Even if the use of animals in biomedical research were to produce a cure for AIDS, says PeTA’s Ingrid Newkirk, “we’d be against it.” The reason? Mankind has “grown like a cancer. We’re the biggest problem on the face of the Earth.” But most disturbing of all was her quote “Six million people died in concentration camps, but six billion broiler chickens will die this year in slaughterhouses.”
The inevitable consequences of her ideology were revealed by Hermann Goering, who was head of the German Humane Society and Environmental Minister for the Third Reich. In a radio broadcast he announced “an absolute and permanent ban on vivisection.” For violation of his ban, he said, any “culprit shall be lodged in a concentration camp.”
By pretending to extend rights to animals, which by nature are incapable of moral cognition, the Nazis ultimately annihilated the very concept of “rights.” And just as the dogma of animal rights led to the destruction of human rights under Nazism, it leads to the destruction of human rights today.
So if animals cannot even conceive of rights or responsibilities, and the animal rights movement and PeTA realize this, then what is their goal?
I think the warped motivation behind this warped ideology is best expressed by Newkirk herself: “I am not a morose person, but I would rather not be here. I don’t have any reverence for life, only for the entities themselves. I would rather see a blank space where I am. This will sound like fruitcake stuff again but at least I wouldn’t be harming anything.”
If you don’t have the answer yet to what animal rightists want, how about this quote from Michael W. Fox of the Humane Society, “Man is the most dangerous, destructive, selfish, and unethical animal on earth.” Enough? Do you get their anti-human message? Or do you need one more quote from Wild Earth, “If you haven’t given voluntary human extinction much thought before, the idea of a world with no people in it may seem strange.
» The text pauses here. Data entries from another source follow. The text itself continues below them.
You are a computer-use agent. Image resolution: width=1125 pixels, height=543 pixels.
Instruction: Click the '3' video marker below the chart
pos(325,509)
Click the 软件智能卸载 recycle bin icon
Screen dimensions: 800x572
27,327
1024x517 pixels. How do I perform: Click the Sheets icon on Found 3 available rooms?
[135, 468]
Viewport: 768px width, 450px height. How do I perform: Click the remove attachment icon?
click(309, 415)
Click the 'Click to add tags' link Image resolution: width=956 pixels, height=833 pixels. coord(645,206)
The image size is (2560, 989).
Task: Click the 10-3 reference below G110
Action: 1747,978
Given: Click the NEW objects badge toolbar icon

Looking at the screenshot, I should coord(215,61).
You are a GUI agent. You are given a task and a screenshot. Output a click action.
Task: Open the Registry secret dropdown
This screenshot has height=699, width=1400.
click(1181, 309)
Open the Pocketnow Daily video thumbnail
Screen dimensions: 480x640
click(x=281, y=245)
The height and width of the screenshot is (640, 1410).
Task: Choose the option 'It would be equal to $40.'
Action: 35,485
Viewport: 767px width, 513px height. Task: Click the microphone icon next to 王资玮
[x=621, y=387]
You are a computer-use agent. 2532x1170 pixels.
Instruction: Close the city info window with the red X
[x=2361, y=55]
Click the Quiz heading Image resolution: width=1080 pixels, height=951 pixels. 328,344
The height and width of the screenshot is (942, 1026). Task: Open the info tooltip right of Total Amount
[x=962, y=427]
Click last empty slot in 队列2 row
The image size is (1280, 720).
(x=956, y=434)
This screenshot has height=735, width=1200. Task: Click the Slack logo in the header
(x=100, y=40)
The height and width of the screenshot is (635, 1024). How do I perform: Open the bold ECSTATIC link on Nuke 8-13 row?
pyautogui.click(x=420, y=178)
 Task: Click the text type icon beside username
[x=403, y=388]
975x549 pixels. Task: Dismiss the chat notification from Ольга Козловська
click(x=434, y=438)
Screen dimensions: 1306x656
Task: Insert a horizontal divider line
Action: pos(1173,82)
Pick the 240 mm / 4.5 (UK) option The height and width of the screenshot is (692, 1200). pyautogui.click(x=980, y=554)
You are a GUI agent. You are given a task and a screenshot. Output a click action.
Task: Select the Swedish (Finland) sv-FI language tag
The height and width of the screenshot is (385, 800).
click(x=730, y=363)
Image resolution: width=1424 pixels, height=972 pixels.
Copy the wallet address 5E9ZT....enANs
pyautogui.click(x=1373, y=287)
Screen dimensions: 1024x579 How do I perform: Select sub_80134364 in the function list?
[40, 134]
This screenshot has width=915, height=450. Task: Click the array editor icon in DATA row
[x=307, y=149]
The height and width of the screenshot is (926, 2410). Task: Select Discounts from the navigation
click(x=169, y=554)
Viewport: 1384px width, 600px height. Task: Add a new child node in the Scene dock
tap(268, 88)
But, if you give it a chance, I think you might agree that the extinction of Homo sapiens would mean survival for millions, if not billions, of Earth-dwelling species. . . Phasing out the human race will solve every problem on earth, social and environmental.”
Yes, they are using a fight for rights for animals to attack the human race. Can anyone in their right mind believe in this?
Pat Buchanan has always stood for the right of the individual. His voice is strong and powerful for the forces of freedom. For PeTA to usurp it for its own warped agenda is a tragedy for reason and a victory for the dark side.
Kathleen Marquardt is the Vice President of the American Policy Center, founder of Putting People First and author of the best selling book, “Animal Scam, The Beastly Abuse of Human Rights.